_EXTRACTED TEXT_:
Viking Therapeutics (NASDAQ:VKTX), a small-cap metabolic disease specialist, has watched its shares climb by an eye-popping 183% so far this year. The drugmaker's stock has bounded higher in sympathy with Madrigal Pharmaceuticals (NASDAQ:MDGL), thanks to the growing interest in all things related to the liver disease known as nonalcoholic steatohepatitis (NASH).
The bare-bones version of the story is that Madrigal's midstage NASH drug, MGL-3196, shares a similar mechanism of action with Viking's VK2809. Viking's drug is presently in an ongoing midstage trial as a treatment for primary hypercholesterolemia and non-alcoholic fatty liver disease -- two conditions that go hand in hand with NASH. So when MGL-3196 hit on all of its key endpoints earlier this year, Viking's shares jumped on the premise that VK2809 would also produce a favorable clinical profile when its midstage trial wraps up later this fall.
Nonetheless, Viking's stock is still probably deeply undervalued at these levels, and perhaps ridiculously so. Here's why.
Two major incoming catalysts
First up, investors are keenly looking forward to the readout of VK2809's midstage trial for for primary hypercholesterolemia and non-alcoholic fatty liver disease. Per the company's latest comments, these data are likely to hit the wires sometime around October or November, but there's an outside chance that they may arrive even sooner.

_RECORDED DATA_:
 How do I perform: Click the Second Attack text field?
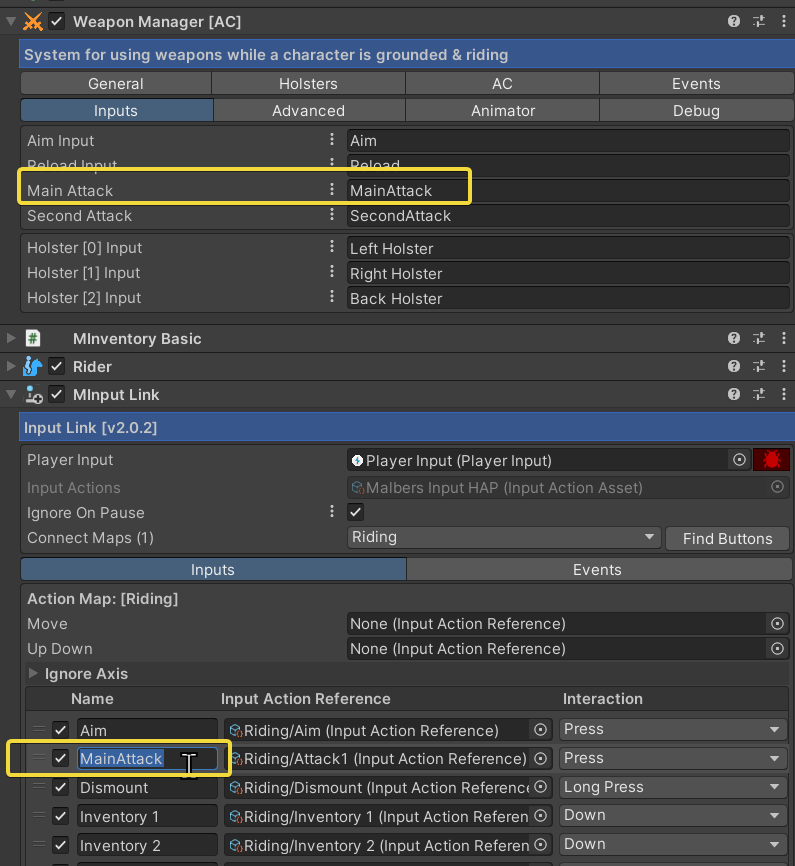(x=567, y=216)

_WORK INSTRUCTION 1_: Translate this sentence from the Viking Therapeutics article into Spanish: "Nonetheless, Viking's stock is still probably deeply undervalued at these levels, and perhaps ridiculously so."
_WORK INSTRUCTION 2_: Write the next part of the Viking Therapeutics article, picking up after its final sentence.

_ANSWER SECTION 1_: No obstante, es probable que las acciones de Viking sigan estando profundamente infravaloradas a estos niveles, y quizá de forma ridícula.

_ANSWER SECTION 2_:
If these data are positive, Viking's stock should shoot higher. After all, Viking's current market cap of $696 million is a mere fraction of Madrigal's towering $3.73 billion market cap. And even if the market decides to punish Viking for being a latecomer to the party, a positive trial outcome should still provide a major boost to the biotech's valuation. How much of a boost will obviously depend on how VK2809 stacks up against MGL-3196, but the potential for a sizable gain is definitely within the realm of possibility once these data are a known quantity.
While the excitement surrounding VK2809 is certainly justified based on the projected growth profile of the NASH market, Viking has yet another major incoming clinical catalyst that's arguably being overlooked by investors and the market alike. Specifically, the company is set to provide another clinical update for the small molecule selective androgen receptor modulator VK5211 at the upcoming American Society for Bone and Mineral Research meeting being held from Sept. 28 to Oct. 1 in Montreal, Canada.
The lowdown is that VK5211 has blockbuster sales potential in its own right, and it already produced stellar midstage results late last year. To maximize the drug's value to shareholders, Viking is reportedly engaging in partnership talks to advance VK5211's clinical program. In fact, the company could very well announce a licensing deal for this second blockbuster candidate before the end of the third quarter.
Time to buy?
Admittedly, Viking remains a speculative play. Its most valuable asset (VK2809) is still a month or two away from a key trial readout, and the company has yet to strike a licensing deal for VK5211 -- even though the drug's midstage trial results are now 10 months old. Viking's rather favorable risk-to-reward ratio, however, is hard to ignore.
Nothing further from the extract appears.